Os pacientes podem ter resfriados frequentes e infecções no ouvido, feições distorcidas, perda auditiva, problemas cardíacos, respiratórios, de pele e nos olhos, falhas em ossos e articulações, problemas intestinais e cerebrais. Muitos vivem em cadeiras de rodas. Doses semanais da enzima ausente podem aliviar alguns sintomas, mas custam entre 100 mil e 400 mil dólares por ano e não impedem danos cerebrais.

Madeux já passou por 26 cirurgias, devido a hérnias e problemas na vesícula, por exemplo. "Parece que fiz uma cirurgia a cada dois anos da minha vida", disse. No ano passado, quase morreu de um ataque de bronquite e pneumonia. A doença deformou suas via aéreas. A modificação genética não repara os danos que Madeux já sofreu, mas ele espera que ela acabe com a necessidade de tratamentos semanais com enzimas.

Como funciona o tratamento?

Uma ferramenta de edição genética chamada CRISPR recebeu muita atenção recentemente, mas o estudo atual testado em Madeux usou uma ferramenta diferente, as chamadas nucleases de dedo de zinco (ZFN) – uma classe de proteínas projetadas de ligação de DNA. Elas funcionam como tesouras moleculares que procuram e cortam um pedaço específico do DNA.

A terapia possui três partes: o novo gene e duas proteínas de dedos de zinco. As instruções de DNA para cada parte são introduzidas num vírus que foi alterado para não causar infecção, mas para transportá-la para as células. Bilhões de cópias são injetadas numa veia. Estas viajam para o fígado, onde as células usam as instruções para fazer os dedos de zinco e preparar o gene corretivo. Os dedos de zinco cortam o DNA, permitindo que o novo gene entre na cadeia molecular. O novo gene então orienta a célula para que produza a enzima em falta.

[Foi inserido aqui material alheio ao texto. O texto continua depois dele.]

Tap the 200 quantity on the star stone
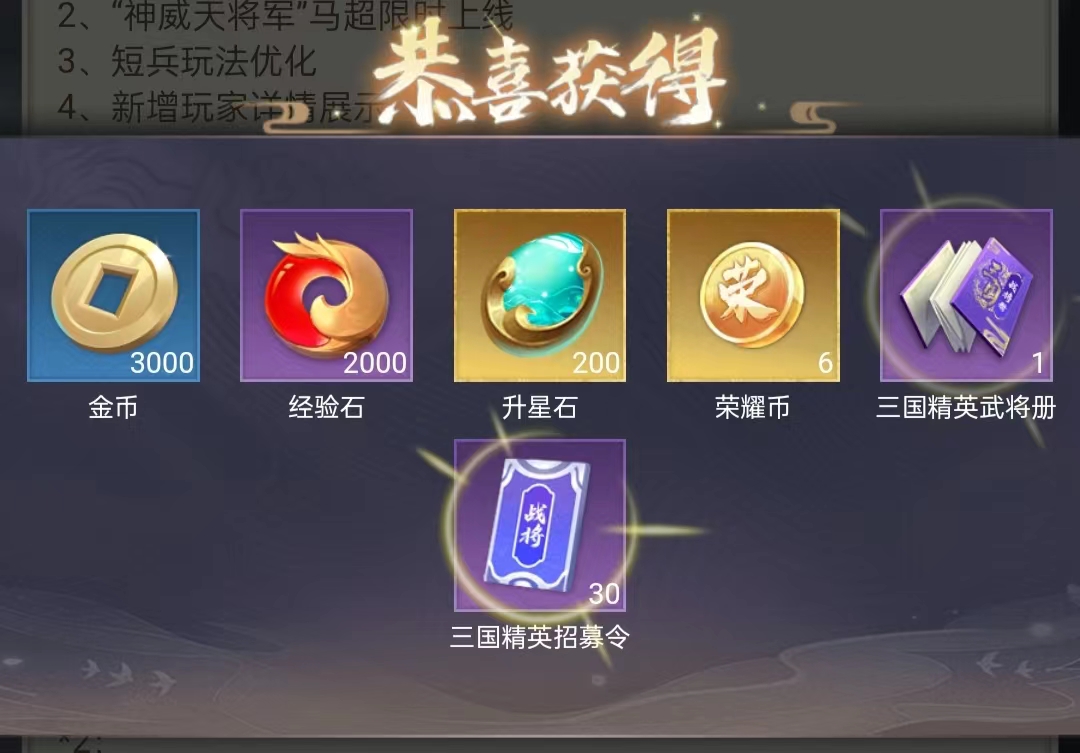This screenshot has width=1080, height=753. pos(596,362)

Apenas 1% das células do fígado teria que ser corrigida para tratar com sucesso a doença, afirmou o médico de Madeux e líder do estudo, Paul Harmatz, do hospital de Oakland.

O que poderia dar errado?

Problemas quanto à segurança comprometeram algumas terapias genéticas anteriores. Uma preocupação é que o vírus pode provocar um ataque ao sistema imunológico. Em 1999, Jesse Gelsinger, de 18 anos, morreu num estudo de terapia genética. Mas os novos experimentos usam um vírus diferente, que se revelou muito mais seguro.

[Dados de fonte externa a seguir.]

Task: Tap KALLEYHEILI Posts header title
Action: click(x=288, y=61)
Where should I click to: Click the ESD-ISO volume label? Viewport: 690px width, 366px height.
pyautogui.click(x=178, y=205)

Outra preocupação é que a inserção de um novo gene pode ter efeitos imprevistos em outros genes. Isso ocorreu alguns anos atrás, quando os pesquisadores usaram a terapia genética para curar casos do distúrbio do sistema imunológico chamado Imunodeficiência Combinada Grave (SCID, na sigla em inglês). Vários pacientes desenvolveram leucemia, pois o novo gene inseriu-se num lugar do DNA em que involuntariamente ativou um gene de câncer.

Por fim, há quem tema que o vírus possa acabar em outros lugares, como coração, ovário e esperma, onde poderia afetar as gerações futuras. Os médicos afirmam que as salvaguardas genéticas incorporadas impedem a terapia de funcionar em qualquer lugar exceto no fígado, como uma semente que só germina em certas condições.